Problem
Update every row below by replacing "How do I perform" with "How can I carry out", leaving all other text unchanged.

Input records
________________
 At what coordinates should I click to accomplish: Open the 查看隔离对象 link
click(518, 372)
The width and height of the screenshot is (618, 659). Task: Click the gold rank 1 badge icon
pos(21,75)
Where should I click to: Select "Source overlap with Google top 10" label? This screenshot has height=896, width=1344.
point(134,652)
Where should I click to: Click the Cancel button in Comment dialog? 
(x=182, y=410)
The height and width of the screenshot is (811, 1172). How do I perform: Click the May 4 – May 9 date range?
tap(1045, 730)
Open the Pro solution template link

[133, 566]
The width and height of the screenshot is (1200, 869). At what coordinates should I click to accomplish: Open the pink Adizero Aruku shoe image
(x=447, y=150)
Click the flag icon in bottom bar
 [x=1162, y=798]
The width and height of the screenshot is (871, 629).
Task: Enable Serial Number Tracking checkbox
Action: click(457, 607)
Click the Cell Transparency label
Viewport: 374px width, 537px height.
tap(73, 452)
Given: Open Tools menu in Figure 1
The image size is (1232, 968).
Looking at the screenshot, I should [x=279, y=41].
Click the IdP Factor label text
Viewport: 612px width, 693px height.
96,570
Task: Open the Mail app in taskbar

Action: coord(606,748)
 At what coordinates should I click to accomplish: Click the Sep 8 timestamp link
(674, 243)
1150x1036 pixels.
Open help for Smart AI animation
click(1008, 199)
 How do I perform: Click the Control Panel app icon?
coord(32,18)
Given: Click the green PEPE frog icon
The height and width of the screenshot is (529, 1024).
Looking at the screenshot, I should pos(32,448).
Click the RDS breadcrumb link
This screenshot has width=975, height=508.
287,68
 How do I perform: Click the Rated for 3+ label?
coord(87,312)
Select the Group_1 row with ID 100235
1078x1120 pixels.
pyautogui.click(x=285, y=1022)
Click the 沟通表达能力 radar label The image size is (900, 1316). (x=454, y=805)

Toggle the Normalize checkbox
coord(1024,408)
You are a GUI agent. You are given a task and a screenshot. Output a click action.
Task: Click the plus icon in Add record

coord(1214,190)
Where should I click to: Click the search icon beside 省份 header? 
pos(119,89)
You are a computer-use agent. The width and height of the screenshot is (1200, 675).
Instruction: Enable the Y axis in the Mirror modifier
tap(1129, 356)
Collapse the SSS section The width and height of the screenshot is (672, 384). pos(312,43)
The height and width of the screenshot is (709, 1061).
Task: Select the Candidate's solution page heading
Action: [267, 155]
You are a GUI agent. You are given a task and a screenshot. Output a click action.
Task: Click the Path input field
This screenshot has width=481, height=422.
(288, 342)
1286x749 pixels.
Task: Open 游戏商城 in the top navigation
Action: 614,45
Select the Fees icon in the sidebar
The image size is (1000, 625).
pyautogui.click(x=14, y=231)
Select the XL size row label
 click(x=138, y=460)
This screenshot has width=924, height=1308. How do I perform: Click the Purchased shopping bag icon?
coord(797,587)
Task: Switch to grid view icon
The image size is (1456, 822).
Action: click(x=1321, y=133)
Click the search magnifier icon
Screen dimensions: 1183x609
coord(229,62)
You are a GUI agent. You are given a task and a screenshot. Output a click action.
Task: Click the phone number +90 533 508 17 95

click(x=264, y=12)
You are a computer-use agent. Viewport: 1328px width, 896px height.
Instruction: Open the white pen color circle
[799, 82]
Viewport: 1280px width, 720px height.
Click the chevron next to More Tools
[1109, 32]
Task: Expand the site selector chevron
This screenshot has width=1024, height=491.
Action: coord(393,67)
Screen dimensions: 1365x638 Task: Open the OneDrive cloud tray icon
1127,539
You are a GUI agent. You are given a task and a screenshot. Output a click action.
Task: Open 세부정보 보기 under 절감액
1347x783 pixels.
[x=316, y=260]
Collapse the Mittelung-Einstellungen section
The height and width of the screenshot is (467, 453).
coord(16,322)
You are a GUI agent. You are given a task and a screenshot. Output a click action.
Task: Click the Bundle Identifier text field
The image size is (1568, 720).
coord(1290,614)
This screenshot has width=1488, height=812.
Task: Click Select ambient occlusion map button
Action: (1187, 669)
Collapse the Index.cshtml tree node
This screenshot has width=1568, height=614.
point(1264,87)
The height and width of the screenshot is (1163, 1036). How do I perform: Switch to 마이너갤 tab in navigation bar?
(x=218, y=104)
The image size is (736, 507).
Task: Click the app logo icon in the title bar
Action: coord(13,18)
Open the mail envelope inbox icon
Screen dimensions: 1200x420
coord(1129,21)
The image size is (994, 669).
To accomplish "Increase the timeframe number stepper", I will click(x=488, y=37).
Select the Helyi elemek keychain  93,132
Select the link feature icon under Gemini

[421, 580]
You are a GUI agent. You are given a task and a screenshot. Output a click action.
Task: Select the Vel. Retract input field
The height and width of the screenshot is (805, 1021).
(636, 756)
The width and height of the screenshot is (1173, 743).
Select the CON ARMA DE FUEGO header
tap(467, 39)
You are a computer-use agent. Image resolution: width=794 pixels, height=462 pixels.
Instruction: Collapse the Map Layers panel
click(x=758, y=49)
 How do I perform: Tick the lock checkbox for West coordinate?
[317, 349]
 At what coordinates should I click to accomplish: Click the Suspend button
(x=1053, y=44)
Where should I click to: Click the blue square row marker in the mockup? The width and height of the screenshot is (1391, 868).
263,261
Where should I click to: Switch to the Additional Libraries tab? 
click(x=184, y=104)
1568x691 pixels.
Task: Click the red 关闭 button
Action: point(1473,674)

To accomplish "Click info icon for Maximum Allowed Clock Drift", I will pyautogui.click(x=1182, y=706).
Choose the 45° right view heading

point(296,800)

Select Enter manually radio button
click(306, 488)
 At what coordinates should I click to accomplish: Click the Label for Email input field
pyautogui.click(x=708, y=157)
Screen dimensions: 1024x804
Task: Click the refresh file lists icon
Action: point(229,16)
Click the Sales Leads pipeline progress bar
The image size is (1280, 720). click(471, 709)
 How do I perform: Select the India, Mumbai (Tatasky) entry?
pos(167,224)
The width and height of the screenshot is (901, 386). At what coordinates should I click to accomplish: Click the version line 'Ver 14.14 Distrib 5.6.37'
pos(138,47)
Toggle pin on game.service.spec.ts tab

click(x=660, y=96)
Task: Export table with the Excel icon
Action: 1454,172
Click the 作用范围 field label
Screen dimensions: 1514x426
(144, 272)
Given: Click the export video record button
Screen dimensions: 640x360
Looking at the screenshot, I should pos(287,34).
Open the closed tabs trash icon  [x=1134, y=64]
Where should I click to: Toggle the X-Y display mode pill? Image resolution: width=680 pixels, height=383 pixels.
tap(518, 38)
________________
Problem solution
 At what coordinates should I click to accomplish: Open the 查看隔离对象 link
click(518, 372)
The width and height of the screenshot is (618, 659). Task: Click the gold rank 1 badge icon
pos(21,75)
Where should I click to: Select "Source overlap with Google top 10" label? This screenshot has height=896, width=1344.
point(134,652)
Where should I click to: Click the Cancel button in Comment dialog? 
(x=182, y=410)
The height and width of the screenshot is (811, 1172). How can I carry out: Click the May 4 – May 9 date range?
tap(1045, 730)
Open the Pro solution template link

[133, 566]
The width and height of the screenshot is (1200, 869). At what coordinates should I click to accomplish: Open the pink Adizero Aruku shoe image
(x=447, y=150)
Click the flag icon in bottom bar
 [x=1162, y=798]
The width and height of the screenshot is (871, 629).
Task: Enable Serial Number Tracking checkbox
Action: click(457, 607)
Click the Cell Transparency label
Viewport: 374px width, 537px height.
tap(73, 452)
Given: Open Tools menu in Figure 1
The image size is (1232, 968).
Looking at the screenshot, I should [x=279, y=41].
Click the IdP Factor label text
Viewport: 612px width, 693px height.
96,570
Task: Open the Mail app in taskbar

Action: coord(606,748)
 At what coordinates should I click to accomplish: Click the Sep 8 timestamp link
(674, 243)
1150x1036 pixels.
Open help for Smart AI animation
click(1008, 199)
 How can I carry out: Click the Control Panel app icon?
coord(32,18)
Given: Click the green PEPE frog icon
The height and width of the screenshot is (529, 1024).
Looking at the screenshot, I should pos(32,448).
Click the RDS breadcrumb link
This screenshot has width=975, height=508.
287,68
 How can I carry out: Click the Rated for 3+ label?
coord(87,312)
Select the Group_1 row with ID 100235
1078x1120 pixels.
pyautogui.click(x=285, y=1022)
Click the 沟通表达能力 radar label The image size is (900, 1316). (x=454, y=805)

Toggle the Normalize checkbox
coord(1024,408)
You are a GUI agent. You are given a task and a screenshot. Output a click action.
Task: Click the plus icon in Add record

coord(1214,190)
Where should I click to: Click the search icon beside 省份 header? 
pos(119,89)
You are a computer-use agent. The width and height of the screenshot is (1200, 675).
Instruction: Enable the Y axis in the Mirror modifier
tap(1129, 356)
Collapse the SSS section The width and height of the screenshot is (672, 384). pos(312,43)
The height and width of the screenshot is (709, 1061).
Task: Select the Candidate's solution page heading
Action: [267, 155]
You are a GUI agent. You are given a task and a screenshot. Output a click action.
Task: Click the Path input field
This screenshot has width=481, height=422.
(288, 342)
1286x749 pixels.
Task: Open 游戏商城 in the top navigation
Action: 614,45
Select the Fees icon in the sidebar
The image size is (1000, 625).
pyautogui.click(x=14, y=231)
Select the XL size row label
 click(x=138, y=460)
This screenshot has width=924, height=1308. How can I carry out: Click the Purchased shopping bag icon?
coord(797,587)
Task: Switch to grid view icon
The image size is (1456, 822).
Action: click(x=1321, y=133)
Click the search magnifier icon
Screen dimensions: 1183x609
coord(229,62)
You are a GUI agent. You are given a task and a screenshot. Output a click action.
Task: Click the phone number +90 533 508 17 95

click(x=264, y=12)
You are a computer-use agent. Viewport: 1328px width, 896px height.
Instruction: Open the white pen color circle
[799, 82]
Viewport: 1280px width, 720px height.
Click the chevron next to More Tools
[1109, 32]
Task: Expand the site selector chevron
This screenshot has width=1024, height=491.
Action: coord(393,67)
Screen dimensions: 1365x638 Task: Open the OneDrive cloud tray icon
1127,539
You are a GUI agent. You are given a task and a screenshot. Output a click action.
Task: Open 세부정보 보기 under 절감액
1347x783 pixels.
[x=316, y=260]
Collapse the Mittelung-Einstellungen section
The height and width of the screenshot is (467, 453).
coord(16,322)
You are a GUI agent. You are given a task and a screenshot. Output a click action.
Task: Click the Bundle Identifier text field
The image size is (1568, 720).
coord(1290,614)
This screenshot has width=1488, height=812.
Task: Click Select ambient occlusion map button
Action: (1187, 669)
Collapse the Index.cshtml tree node
This screenshot has width=1568, height=614.
point(1264,87)
The height and width of the screenshot is (1163, 1036). How can I carry out: Switch to 마이너갤 tab in navigation bar?
(x=218, y=104)
The image size is (736, 507).
Task: Click the app logo icon in the title bar
Action: coord(13,18)
Open the mail envelope inbox icon
Screen dimensions: 1200x420
coord(1129,21)
The image size is (994, 669).
To accomplish "Increase the timeframe number stepper", I will click(x=488, y=37).
Select the Helyi elemek keychain  93,132
Select the link feature icon under Gemini

[421, 580]
You are a GUI agent. You are given a task and a screenshot. Output a click action.
Task: Select the Vel. Retract input field
The height and width of the screenshot is (805, 1021).
(636, 756)
The width and height of the screenshot is (1173, 743).
Select the CON ARMA DE FUEGO header
tap(467, 39)
You are a computer-use agent. Image resolution: width=794 pixels, height=462 pixels.
Instruction: Collapse the Map Layers panel
click(x=758, y=49)
 How can I carry out: Tick the lock checkbox for West coordinate?
[317, 349]
 At what coordinates should I click to accomplish: Click the Suspend button
(x=1053, y=44)
Where should I click to: Click the blue square row marker in the mockup? The width and height of the screenshot is (1391, 868).
263,261
Where should I click to: Switch to the Additional Libraries tab? 
click(x=184, y=104)
1568x691 pixels.
Task: Click the red 关闭 button
Action: point(1473,674)

To accomplish "Click info icon for Maximum Allowed Clock Drift", I will pyautogui.click(x=1182, y=706).
Choose the 45° right view heading

point(296,800)

Select Enter manually radio button
click(306, 488)
 At what coordinates should I click to accomplish: Click the Label for Email input field
pyautogui.click(x=708, y=157)
Screen dimensions: 1024x804
Task: Click the refresh file lists icon
Action: point(229,16)
Click the Sales Leads pipeline progress bar
The image size is (1280, 720). click(471, 709)
 How can I carry out: Select the India, Mumbai (Tatasky) entry?
pos(167,224)
The width and height of the screenshot is (901, 386). At what coordinates should I click to accomplish: Click the version line 'Ver 14.14 Distrib 5.6.37'
pos(138,47)
Toggle pin on game.service.spec.ts tab

click(x=660, y=96)
Task: Export table with the Excel icon
Action: 1454,172
Click the 作用范围 field label
Screen dimensions: 1514x426
(144, 272)
Given: Click the export video record button
Screen dimensions: 640x360
Looking at the screenshot, I should pos(287,34).
Open the closed tabs trash icon  [x=1134, y=64]
Where should I click to: Toggle the X-Y display mode pill? Image resolution: width=680 pixels, height=383 pixels.
tap(518, 38)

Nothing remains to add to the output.